1. Shrink film around multipacks
Banned: single-use plastic grouping packaging used to hold several sales units together at the point of sale. Think of the shrink film around a six-pack of cans or a tray of pots.
Exception: where the film is necessary for handling or logistics — so not for presentation on the shelf.
Alternative: a cardboard clip, a paper wrap, or dropping the multipack as such.
2. Single-use plastic around fresh fruit and vegetables under 1.5 kg
Banned: single-use plastic packaging for fresh, unprocessed fruit and vegetables under 1.5 kilos. The plastic bag of peppers, the sealed tray of tomatoes, the little film around the cucumber.
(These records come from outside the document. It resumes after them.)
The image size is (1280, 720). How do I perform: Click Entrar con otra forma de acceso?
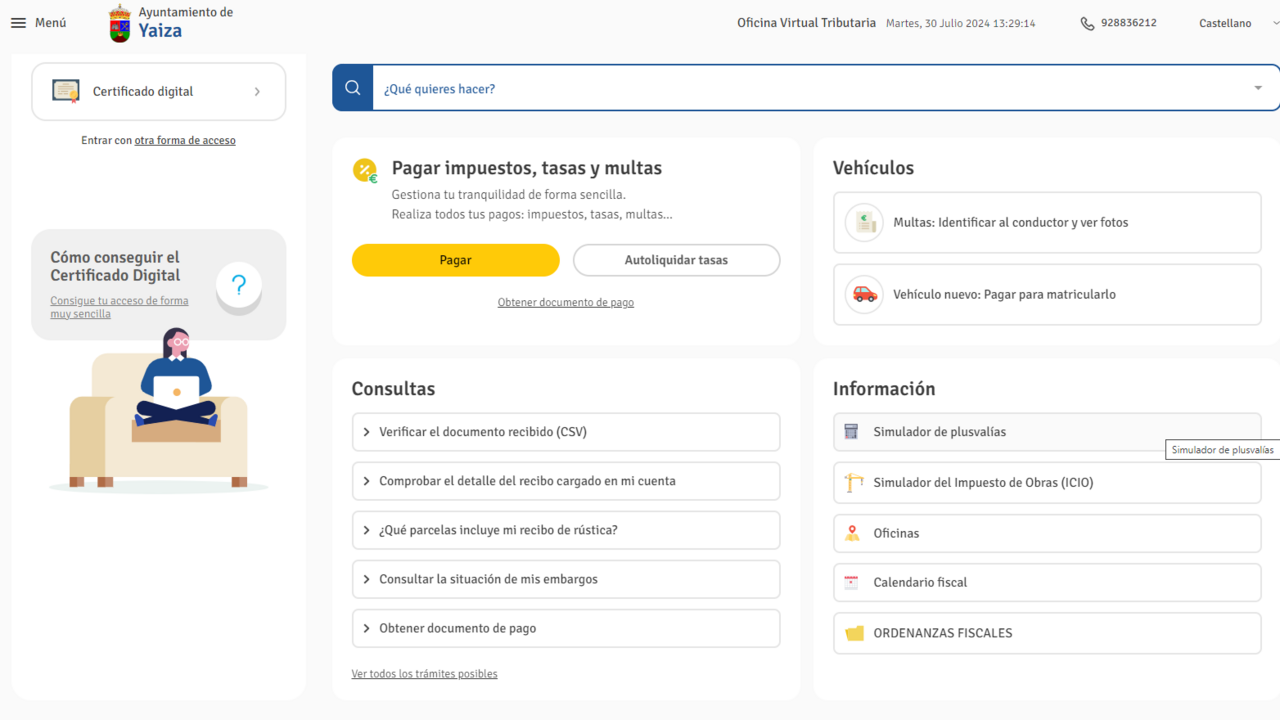tap(185, 140)
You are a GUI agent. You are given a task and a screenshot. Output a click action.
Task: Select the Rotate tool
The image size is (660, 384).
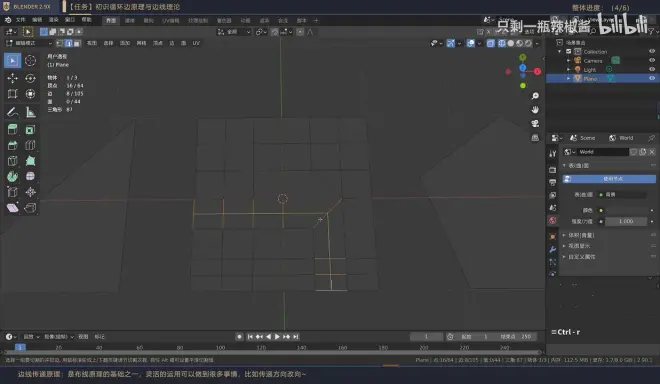[x=30, y=78]
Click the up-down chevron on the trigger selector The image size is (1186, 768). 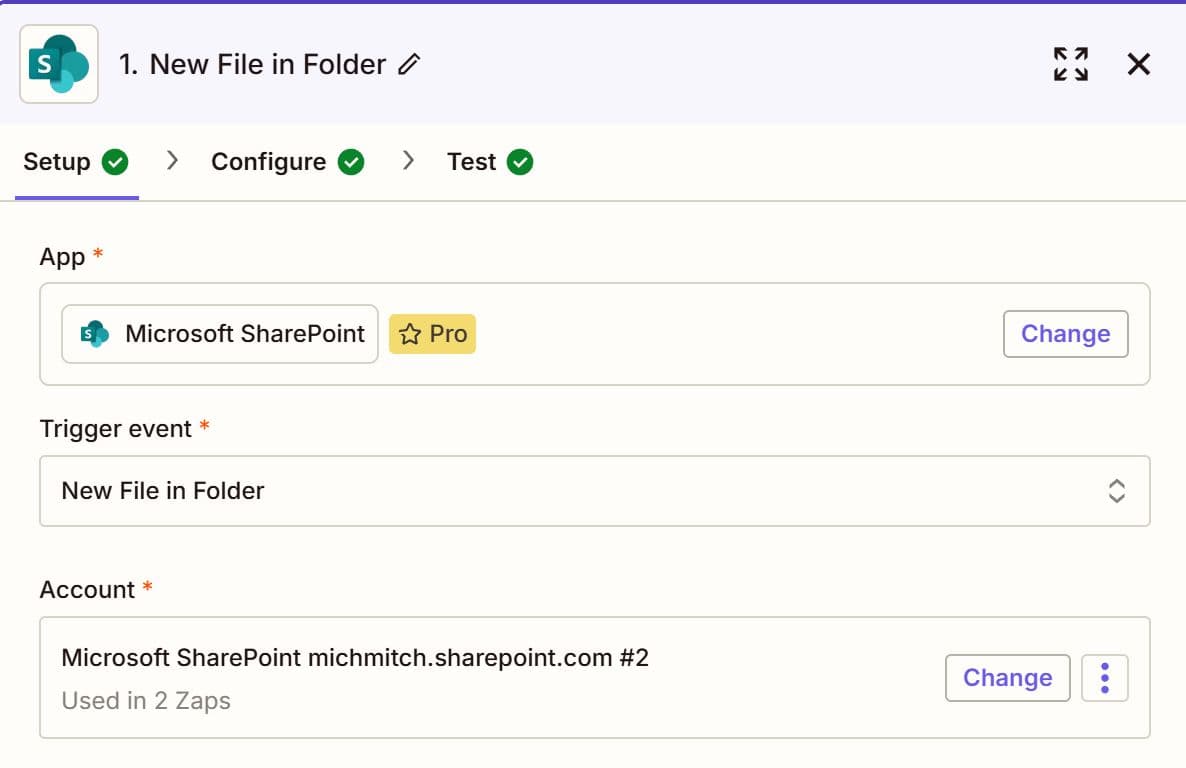(x=1117, y=490)
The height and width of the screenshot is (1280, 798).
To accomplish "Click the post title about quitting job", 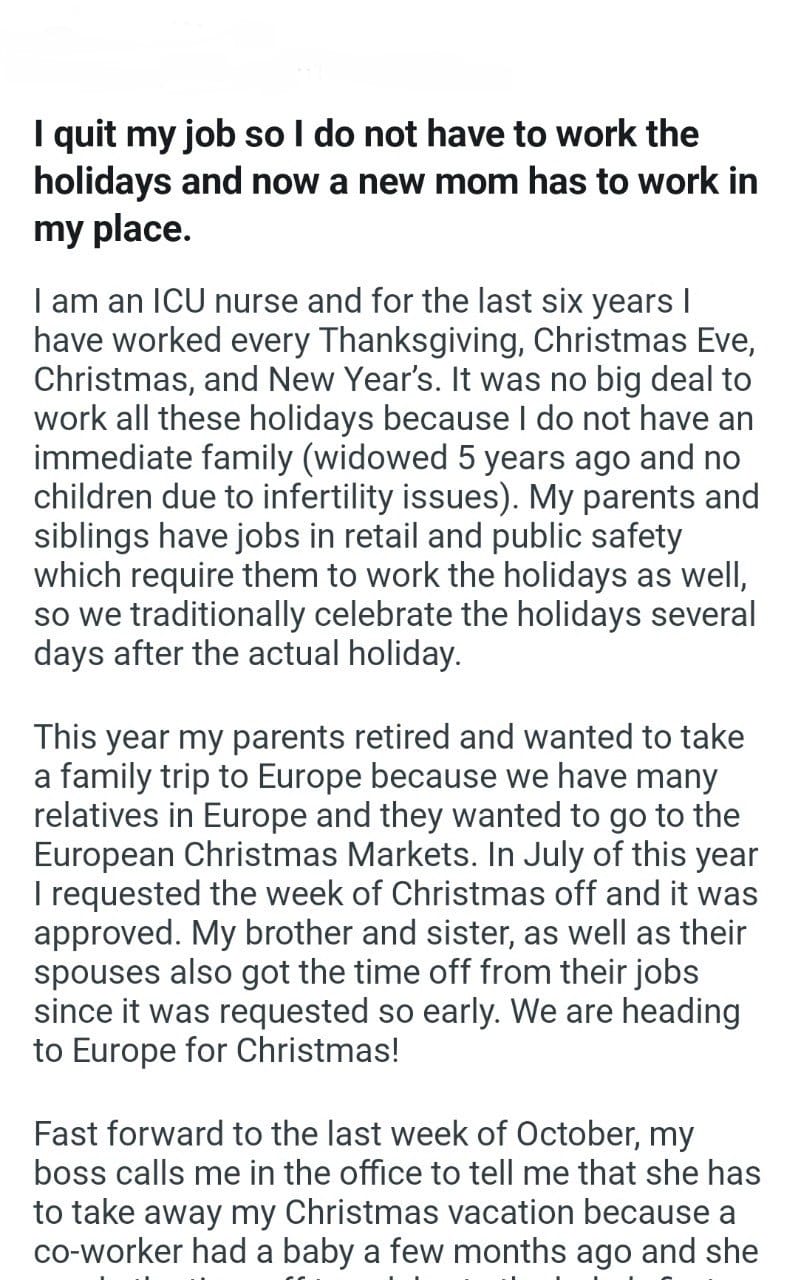I will (395, 181).
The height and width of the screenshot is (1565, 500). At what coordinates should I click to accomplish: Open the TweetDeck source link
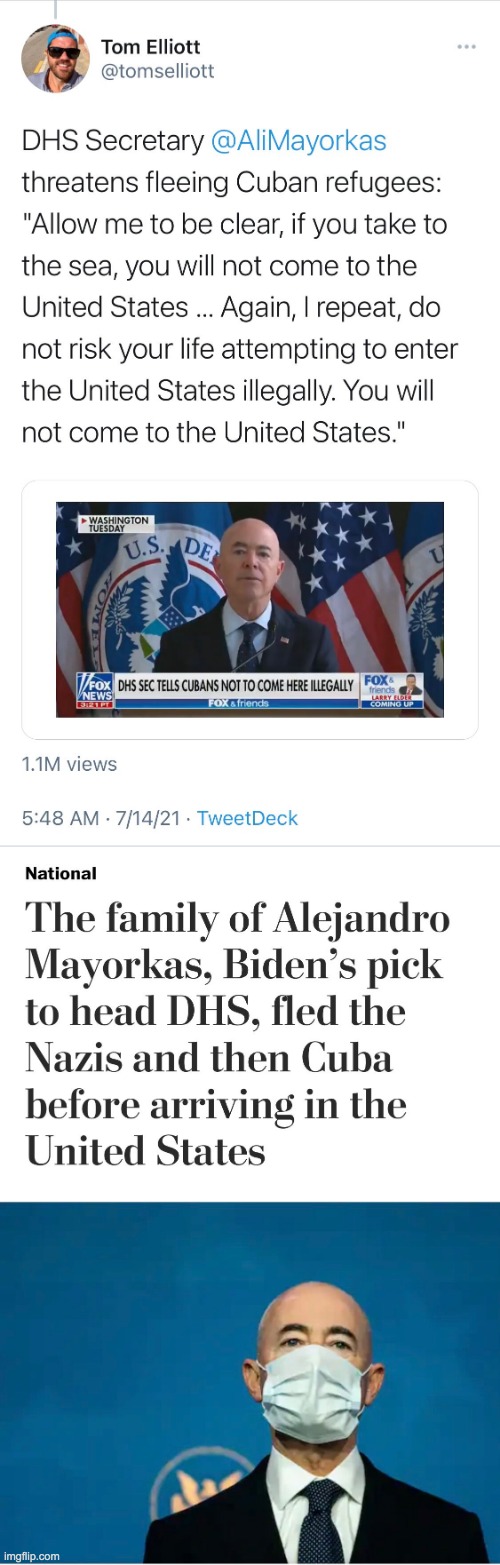(247, 818)
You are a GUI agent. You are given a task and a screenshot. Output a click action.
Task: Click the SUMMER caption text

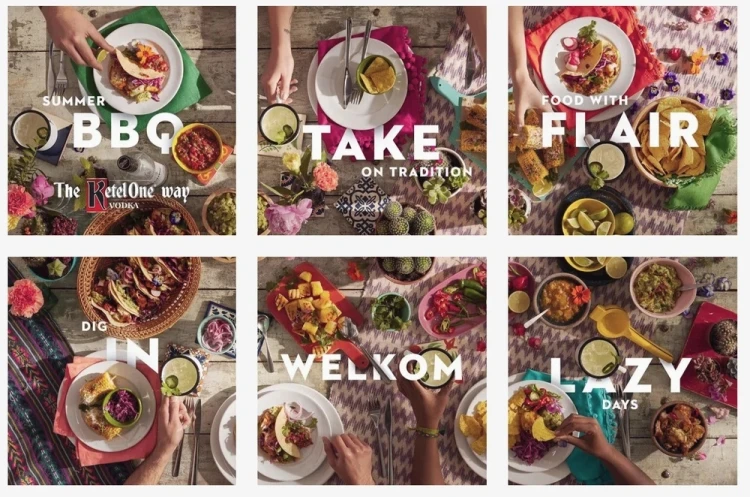(74, 101)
Exception: where demonstrably needed to prevent food waste, damage or microbiological deterioration. That is a real exception — a cucumber without film loses moisture faster — but you must demonstrate it, not assert it. Member states may grant additional exceptions.
The 1.5 kg limit is sharp. Packaging above it falls outside.
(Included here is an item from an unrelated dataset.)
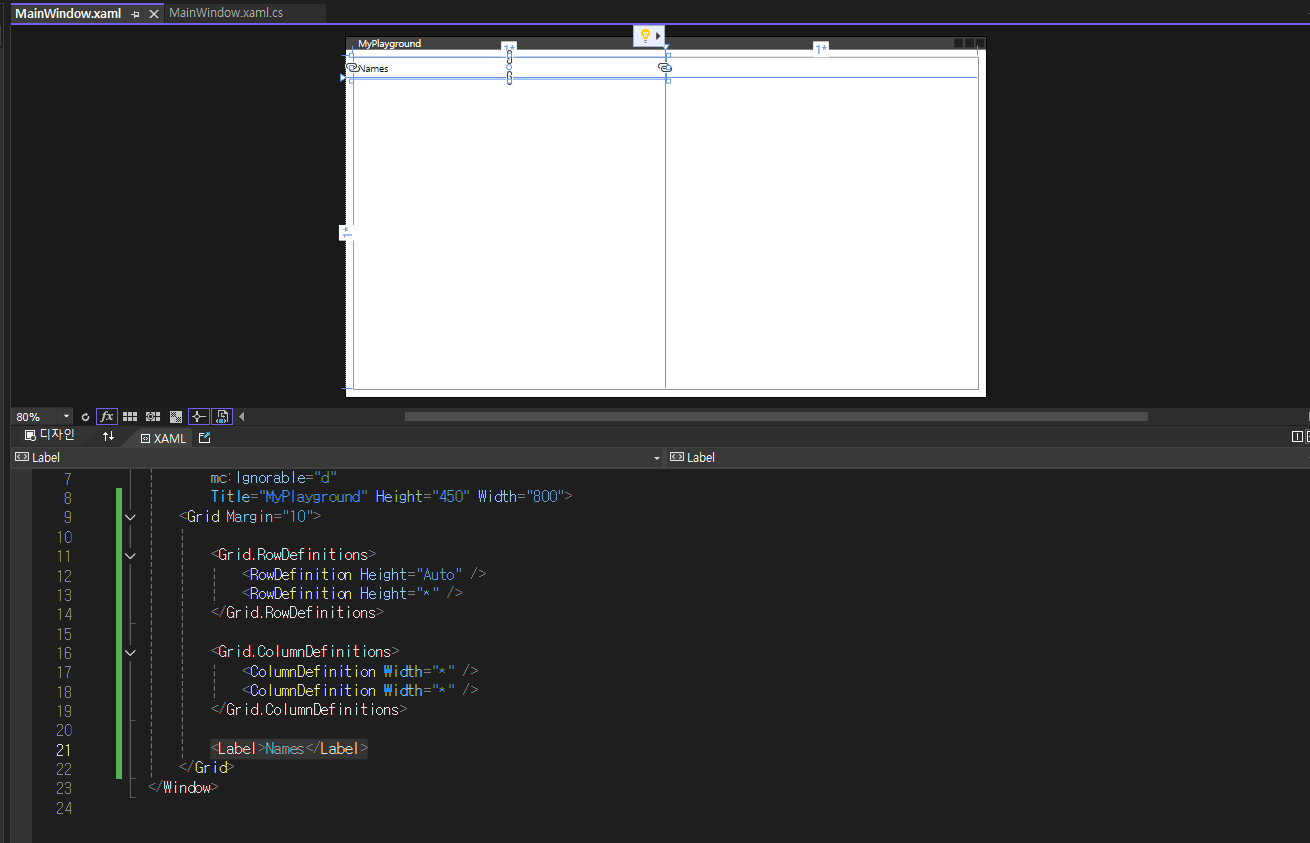Click the refresh zoom icon beside 80%
This screenshot has height=843, width=1310.
[x=85, y=417]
3. Single-use tableware for on-site consumption
Banned: single-use plastic cups, plates, trays and containers for food and drink consumed on site, in the hospitality sector.
This ban does not come out of nowhere. Already from 12 August 2026, hospitality businesses must offer drinks for on-site consumption in reusable or refillable packaging. The 2030 ban closes that route definitively, for food too.
See PPWR for hospitality.
Not sure whether this applies to your packaging? The PPWR Check walks through your role, market and material in eight questions and shows per pillar what applies to you. Take the PPWR Check →
4. Sachets for sauces, sugar and coffee creamer
Banned: single-use plastic single-serving packaging for condiments, sauces, sugar, jam, coffee creamer and similar condiments in the hospitality sector.
The alternative is already there: dispensers, pump bottles, bulk packaging. For caterers and hotel breakfasts, this is the most visible change of all six.
5. Miniature packaging for cosmetics in hotels
Banned: single-use miniature packaging for cosmetics and toiletries, provided with an individual booking in the accommodation sector.
Note one thing that is missed almost everywhere: this ban is material-neutral. It does not apply to plastic alone. A cardboard soap box or a soap wrapped in paper falls under it just as much.
The regulation speaks of miniature packaging without naming a hard volume limit in the core provision. In practice, shampoo and shower-gel bottles up to about 50 ml and soaps up to about 100 grams are used as guidance, but those limits come from secondary sources and not from the regulation text itself. The guidance the Commission publishes by 12 February 2027 at the latest should provide clarity here.
Do not wait for it. If you are in the accommodation sector, the direction is unmistakable: refillable dispensers or provision on request.
6. Very lightweight plastic carrier bags
Banned: plastic carrier bags thinner than 15 microns.
Exception: where needed for hygiene, or as primary packaging for loose foodstuffs to limit food waste. The bag for loose vegetables at the weighing scale therefore probably remains allowed; the free checkout bag does not.
Member states may require the replacement to be compostable.
What this means for your planning
Four years sounds long. For packaging you design and have printed yourself, it is. For packaging that is part of a validated filling line, it is tight.
The order that works:
- Inventory which of your SKUs fall under one of the six categories. Be strict: when in doubt, on the list.
- Determine per SKU whether you can invoke an exception, and whether you can substantiate it. “Needed to prevent food waste” calls for shelf-life data, not an opinion.
- Wait for the February 2027 guidance for the borderline cases — but start now with the obvious ones. A six-pack in shrink film is an obvious case.
- Work out what the alternative costs, including line adjustment and speed loss. That is usually the real cost, not the material.
Anyone starting in 2029 competes with everyone who starts in 2029, for the same conversion capacity at the same machine builders.